Kebiasaan mencuitkan perasaan tanpa berpikir matang seolah-olah menjadi tabiat yang sudah mendarah daging bagi beliau. Pokoknya, apa yang terlintas di benak langsung dikicaukan. Tidak peduli perasaan orang lain, tidak acuh pada hati orang lain. Pendek kata, berkicau!

Dua hari lalu kicauan beliau kembali menuai cerca. Betapa tidak, beliau menyimpulkan pendapat Direktur Eksekutif Indo Barometer, M. Qodari, dengan cukup nyeleneh dan nyentrik. Kicauan Pak Said di Twitter kontan disambar netizen.

Menyindir Presiden dan Menteri Agama yang Baru

"Terima kasih atas penjelasan Mas Qodari. Akhirnya kami tahu bahwa Bapak Presiden inginkan Menteri Agama untuk 'menggebuk' Islam. Sekali lagi, terima kasih."

Begitu bunyi cuitan Pak Said pada Selasa (22/12/2020) di Twitter. Cuitan yang sepintas lalu terkesan sangat tendensius. Pertama, menyimpulkan pendapat Qodari secara sekehendak hati. Kedua, menggunakan kata "kami" bagai sedang mewakili kelompok tertentu sekalipun itu hanyalah pendapatnya sendiri.

Akibat sentilan dari bari kalangan, beliau kemudian menghapus cuitan tersebut. Hanya saja, jejak digital tidak serta-merta hilang tatkala cuitan dihapus. Kadung banyak warganet yang merekam atau menyimpan cuitan itu. Tangkapan layar cuitan beliau pun gencar beredar.

Tangkap layar cuitan Said Didu di Twitter.

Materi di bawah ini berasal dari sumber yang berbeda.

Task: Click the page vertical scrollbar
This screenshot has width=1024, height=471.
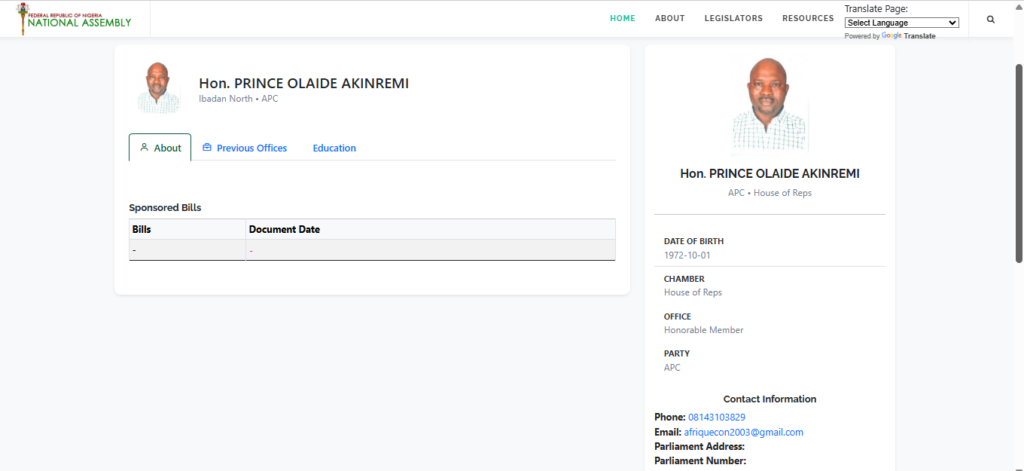Action: [x=1019, y=160]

Tampaknya beliau mulai pikun. Penunjukan menteri merupakan hak prerogatif presiden. Orang lain, siapa pun itu, boleh saja urun saran atau membisikkan nama tertentu selaku kandidat, tetapi kuasa menunjuk menteri tetap milik presiden. Perkara itu naga-naganya luput dari perhatian Pak Said.

Selaku "orang merdeka", tentulah beliau merasa bebas-bebas saja menumpahkan kekesalan. Ya, begitu hemat saya. Memang sah-sah saja mengemukakan pendapat. Bebas sebebas-bebasnya. Namun, kita mesti menyadari bahwa pendapat yang kita ajukan ke hadapan publik seyogianya dapat kita pertanggungjawabkan.

Bagaimana dengan "orang merdeka" bernama Said Didu? Entahlah.

Gagap dan Gelagapan

Setelah menuai protes tak berkesudahan, tak dinyana Pak Said menghapus cuitannya. Bukan hanya itu, beliau juga menyertakan utas permohonan maaf sekalian menyampaikan argumen yang mendasari cuitannya.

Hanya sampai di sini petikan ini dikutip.